Once you get inside the 104,000-square-foot structure, called George Pearl Hall, you start to appreciate how inventive and engaging it is. The two ends support a system of giant trusses, 90 feet long, that lift the four-story-high, glass-walled middle of the building above the courtyard below. Carrying the weight of the building on the trusses allows for wide-open spaces within: The second level is a vast studio space for undergraduate architecture students, the third level is a mezzanine with studios for graduate students, and the fourth level is a fine-arts library. The second and third levels overlook a broad main-level corridor — known as the bridge, because it crosses above the courtyard — that has rotating wall panels on which projects can be displayed. The school uses the corridor for critiques, so that students’ projects are discussed in a public setting, with passersby looking on and maybe stopping to listen in.
The sunken courtyard.
In fact, the building is a kind of monument to openness. You can see it in the way the concrete walls on the main facade pull apart to reveal the glass within, and in the way the staircase and elevator lobbies at the west end of the building overlook both its gallery space and the Frontier Restaurant across the street. On the campus side, another glass wall shows off the truss system. Roger L. Schluntz, the dean of architecture and planning, says the aim of the design was to let everyone see what everyone else is doing — and he says the quality of students’ work has improved markedly since the school moved in.
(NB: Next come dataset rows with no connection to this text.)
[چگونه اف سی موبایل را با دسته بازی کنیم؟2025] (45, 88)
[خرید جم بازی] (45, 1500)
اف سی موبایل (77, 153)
The building’s details are also entertaining. Many of the structural and mechanical systems were left visible and function as ornament. A giant air-handling duct runs along the library ceiling, for instance, and glass panels beside the elevator doors let users watch the cabs rise and fall. An almost-all-red men’s room on the lower level is a standout, just because it’s fun.
The building was a long time in the making. Mr. Predock’s firm was selected in a 2000 competition, but assembling the necessary funds to start construction took some time — classes didn’t move to the building until early this year. Clearly the result justifies the wait. —Lawrence Biemiller
George Pearl Hall from the southwest. It was intended, in part, to give the university a new presence on Central Avenue.
The building from the southeast. Pedestrians can walk around it or through it.
The upper level of a parking structure behind the building affords a good view of the massive trusses that carry its middle section over its sunken courtyard.
A large, undisguised air-handling duct hangs below the ceiling of the top-floor library.
The truss system is very much in evidence in the third-level graduate-student studios.
A stairwell leads down from the graduate-student studios to the undergraduate studios. Two levels down is the corridor known as the bridge.
The bridge functions as an ordinary corridor, letting pedestrians pass through the building.
Students can also tack their projects up on rotating wall panels on the bridge, and classmates can gather for critiques.
On the west side of the building, elevator and stair landings overlook a gallery.
From the uppermost landings, you can see the Route 66 streetscape and, on the right, an outdoor classroom.
A red men’s room.
Currently on display on the lower level are students’ collages of the building.